11. The erotic potential of Greco-Roman wresling has been wildy under-estimated. By me, at least.
Here is what I learnt from watching the sport for the first time. I record my findings without comment.

If there has been no score after the second minute of a three-minute round, one of our two competitors gets to choose whether he goes 'top or bottom'. The wrestler who is 'bottom' gets down on all fours. The 'top' wrestler then mounts his opponent from behind and must attempt to 'turn' him while the crowd become increasingly enthused.

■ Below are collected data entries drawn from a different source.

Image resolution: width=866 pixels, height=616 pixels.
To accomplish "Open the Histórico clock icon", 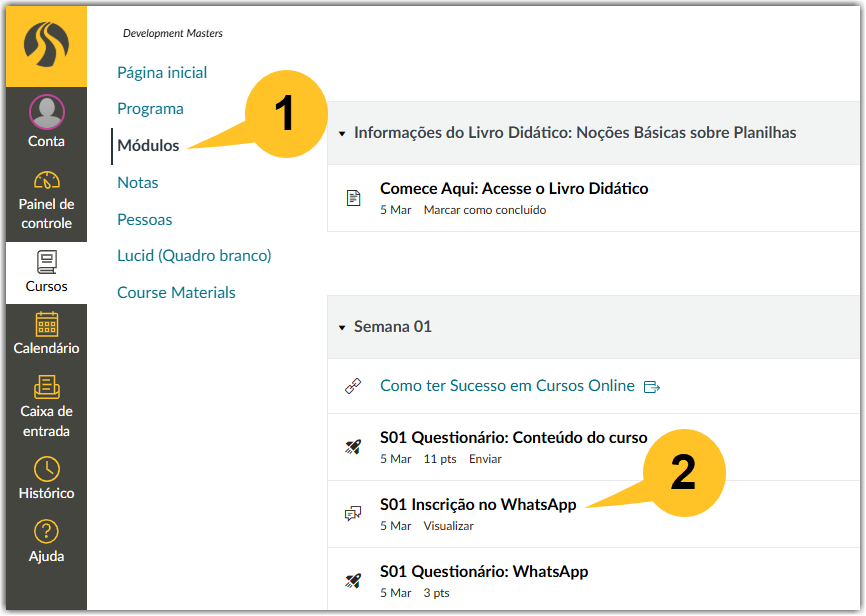I will click(46, 469).
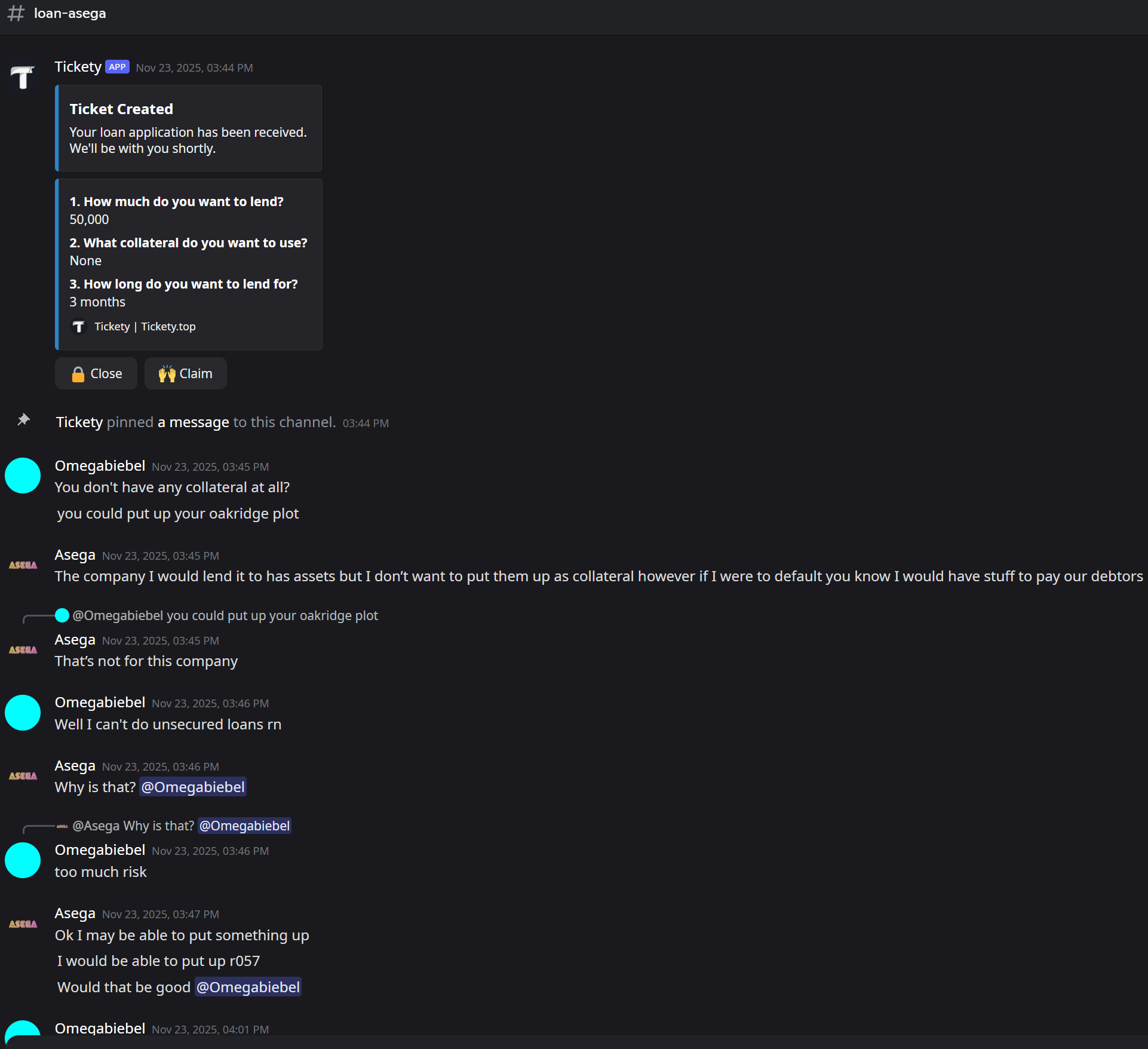
Task: Click small Tickety footer icon in embed
Action: click(x=79, y=327)
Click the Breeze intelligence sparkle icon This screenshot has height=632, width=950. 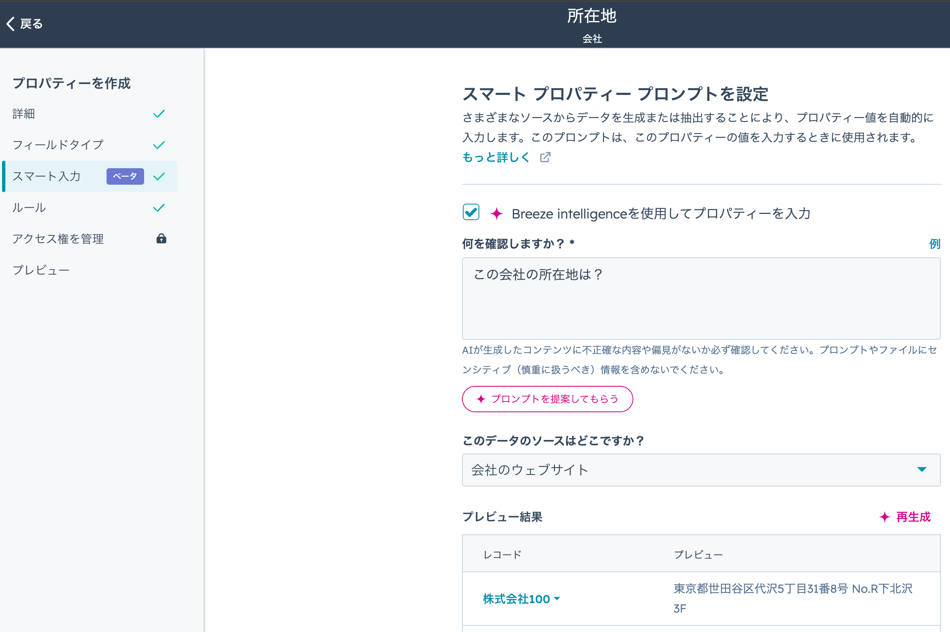pos(496,214)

12. I am a pretty good bad photographer.
I love this picture.

Friday, 17 August 2012

A Late And Over-Emotional Response To The Recent Olympic Games, Containing Poor Reasoning And Little Fresh Insight

For well over two weeks now, I've had a heavy stone sitting in my stomach. And it is not just the late-night BK Whopper meal I ate on the way home from the Greco-Roman wrestling. BA-DUM!

It is because very soon [press play on the 100 Most Wistful Ballads In The World That Are Also Suitable For Soundtracking A Sporting Montage… Ever! CD about now] there will be a time when the London Olympics are not on the way, are not about to happen, are not happening. Only 12 days of Paralympic heroics remain between now and Normal Life flatlining ahead of us – a grey time when the person in the cubicle next to me in the toilets at St Pancras at 11pm is not audibly humming the music to Chariots Of Fire; a time when it doesn't seem perfectly run-of-the-mill to see a man eating lasagne and salad in the John Lewis cafe in full red, white and blue face paint and a matching bubble wig with a flag draped around his shoulders; a time when beaming strangers in red and purple manmade fibres do not queue up to high-five you just for sitting in a plastic seat for two hours or walking towards a train station in a peaceful crowd formation.

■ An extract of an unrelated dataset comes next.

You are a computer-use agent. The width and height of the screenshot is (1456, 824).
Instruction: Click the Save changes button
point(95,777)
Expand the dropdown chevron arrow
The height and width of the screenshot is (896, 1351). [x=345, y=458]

These four words I might have said in this blog more than any others: I love the Olympics. My heart, my soul, quite a lot of my inheritance… all this and more went into finding tickets. I've rarely worked harder at anything, apart from my Fox And The Hound sticker book in the early 80s (full up, no repeats). It baffles people – I am nothing if not a mercurial yet highly charismatic enigma – but there's really nothing I'd rather have spent my money on. Cars bore me and I have too many clothes (only lately, in moving house, have I come to the startling realisation that this is possible. Nothing quenches a passion like packing 105 coathangers). Australia is nice, so they say; Thailand too, but really I've only ever wanted to go to the Olympics. They're my round-the-world cruise, my all-inclusive five-star getaway with novelty cocktails on a lounger at sunset.

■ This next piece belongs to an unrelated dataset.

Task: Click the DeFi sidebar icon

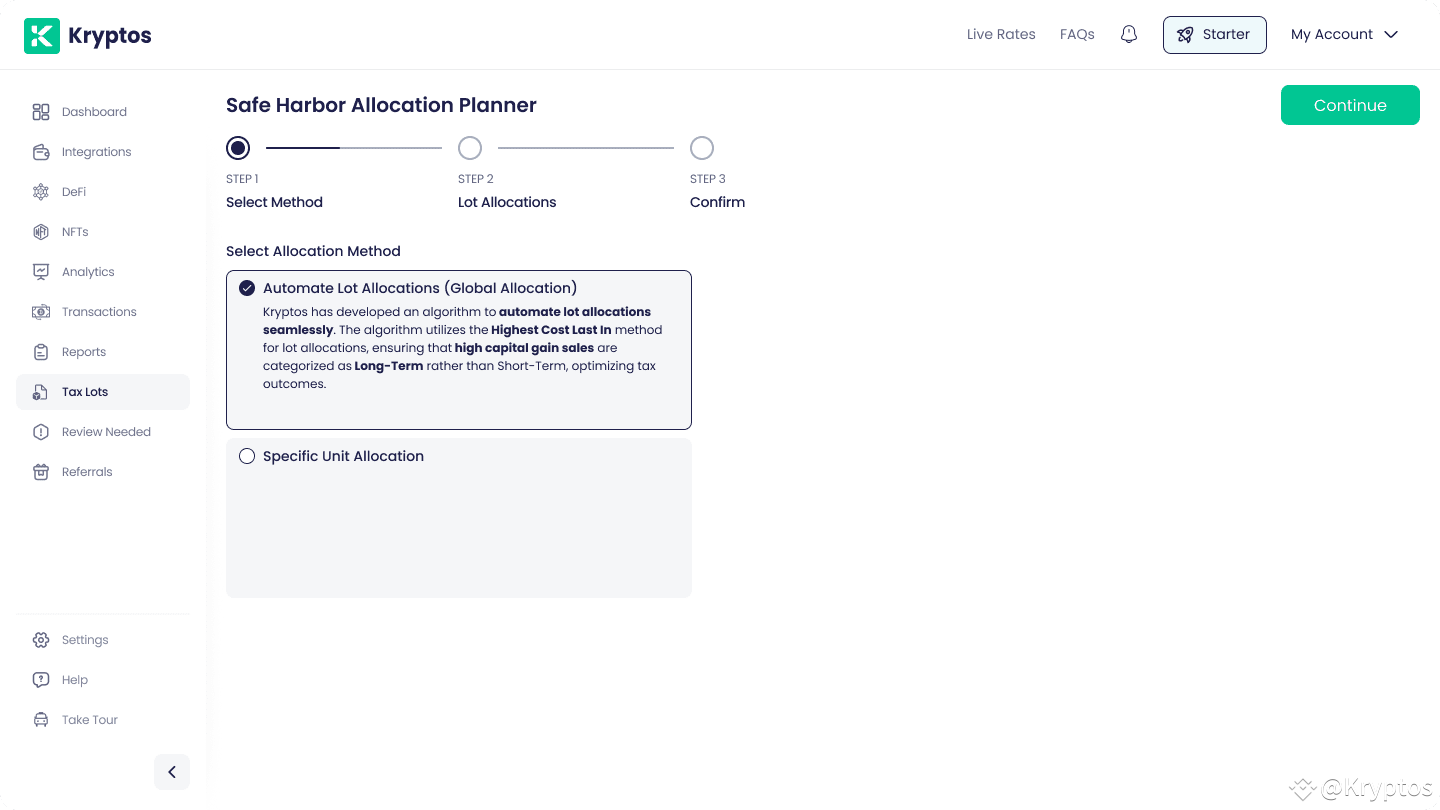Action: (x=41, y=192)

Sometimes people ask me what it is I love so much about the Olympics and I turn to them and say: 'WHAT A RIDICULOUS QUESTION. WHY ARE WE EVEN FRIENDS?'

It's simple: the Olympics has the best stories. Obsession, sacrifice, vengeance, loss, triumph and really attractive people in tight outfits. All happening at a high-pressure, odds-lengthening, last-chance-heavy interval of once every four years. And if you can't buy into that, you might want to ask yourself whether life as a member of the human race is really for you. The Olympics are Star Wars and Moby Dick. They might not quite be Romeo & Juliet – and Jason Kenny and Laura Trott are probably hoping that remains the case – but let's think of showjumper Scott Brash hoping his gold medal would help him pull women, and more epicly (yes, definitely a word, thanks) German weightlifter Matthias Steiner in Beijing, winning the gold medal he'd promised to his wife who died in a car accident a year before. Steiner took a photo of her on to the victory podium – watch, weep and do some GCSE German listening comprehension here.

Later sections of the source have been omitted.